Jeśli niemiecki dziennikarz rządowej agencji Deutsche Welle zdobywa się na taki lodowato szczery wobec Donalda Tuska ton – to można podejrzewać, że jest to ostentacja skonsultowania z odpowiednimi czynnikami rządu Niemiec.  Po pierwsze przypomina nam to, że państwa zachodu zgodziły się w 1994 roku na rozszerzenie Unii Europejskiej na Wschód, ale za prawdziwą unię uznają jedynie najważniejsze kraje unijne. A w epoce zagrożenia wojennego ze strony Rosji do kryteriów przynależności do tego super-euroklubu należy dodatkowo posiadanie skutecznej armii i silnego przemysłu zbrojeniowego. W tym sensie do układanki tej nie pasuje nie tylko Polska, ale i Włochy. Ale to pominięcie nas przez Berlin, Paryż i Londyn jest tym boleśniejsze, że długo byliśmy przekonani, że nasz status największej armii wśród nowo przyjętych państw NATO i najwyraźniej przeceniany przez nas potencjał polskiego przemysłu zbrojeniowego stawiają nas w roli kogoś, kogo – jak się nam wydawało – nie da się ominąć w budowaniu nowej architektury bezpieczeństwa naszego kontynentu. Po drugie, wypowiedź Christopha  Hasselbacha pokazuje, że Donald Tusk przegrał swoje szanse na bycie traktowanym jako podmiotowy partner naszej części Europy. Oczywiście zupełnie co innego mówili publicyści sprzyjający Platformie, gdy niegdysiejszy „król Europy” wracał z Brukseli do Polski w lipcu 2021 roku. Dziś widzimy, że Tusk nie dostał żadnej zapłaty za swoją serwilistyczną politykę wobec Unii.  Być może jeszcze traktowano by go jakoś podmiotowo gdyby udało mu się wdeptać PiS w ziemię.

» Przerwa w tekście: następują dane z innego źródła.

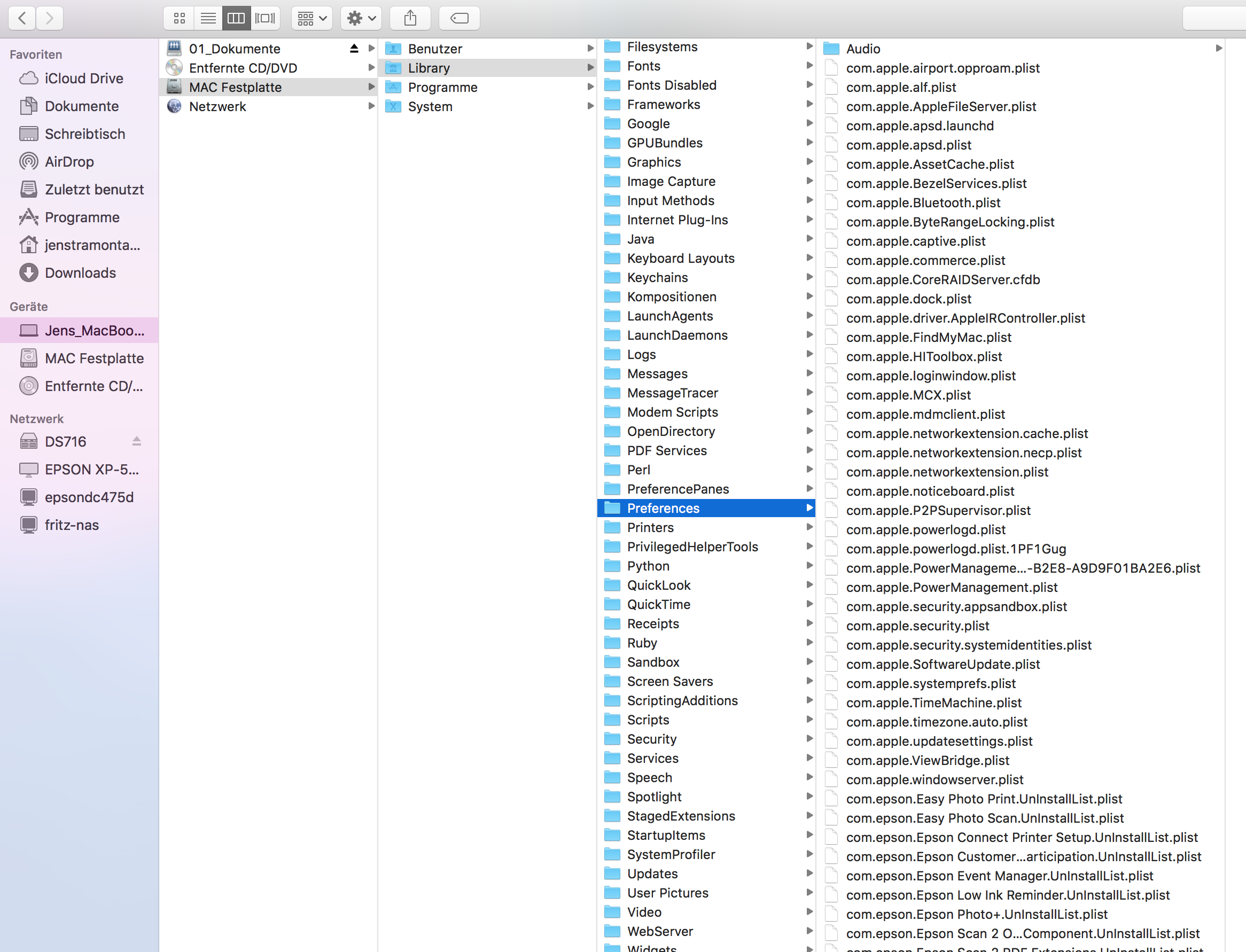Open the Action gear dropdown menu
The image size is (1246, 952).
click(361, 19)
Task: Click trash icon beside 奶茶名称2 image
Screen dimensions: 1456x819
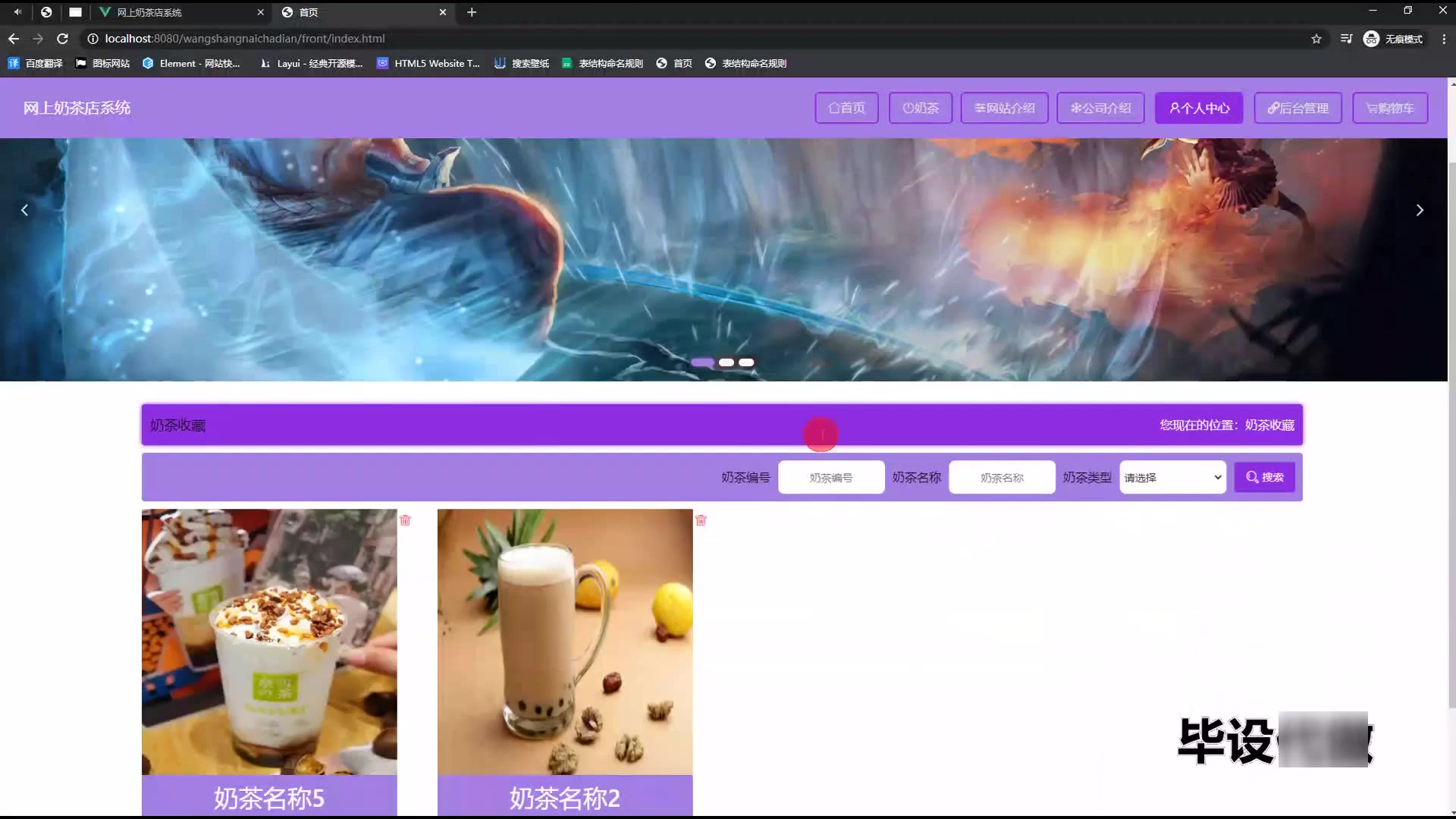Action: 701,520
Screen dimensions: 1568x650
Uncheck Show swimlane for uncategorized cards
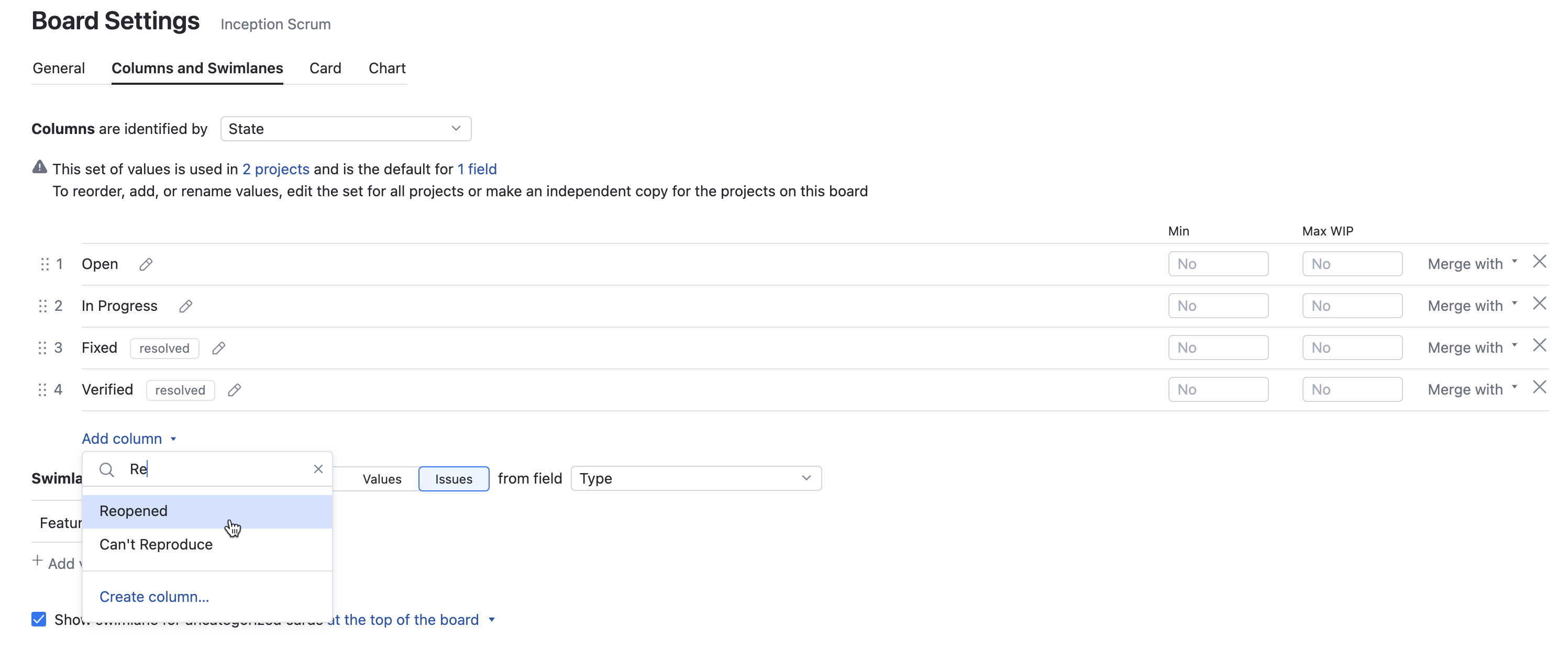[x=38, y=619]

Ale jego porażka w próbie anihilacji partii Jarosława Kaczyńskiego, po której nastąpiła wygrana prezydencka Karola Nawrockiego ostatecznie ośmieszyła polityka z Gdańska.  Jak się okazuje, na zaakceptowanie podmiotowości Polski trzej główni gracze Zachodu nie mieli ochoty ani w okresie suwerennościowej polityki PiS, ani po powrocie Polski na kurs pełnego posłuszeństwa wobec Brukseli po wygranej Platformy.  Można tylko zastanawiać się, na ile ta słaba pozycja Polski wynikła z trwającej od 20 lat konfrontacji na linii PiS – PO. Ale wszystko to razem nie najlepiej wygląda na tle braku stabilizacji w naszej części Europy. Na myśl przychodzi gorzka konstatacja Jacka Bartosiaka, że w czworokącie państw Niemcy – Ukraina – Rosja – Polska  jesteśmy najsłabszym graczem.  Rządy Tuska okazały się kiepskie nie tylko na polu krajowym.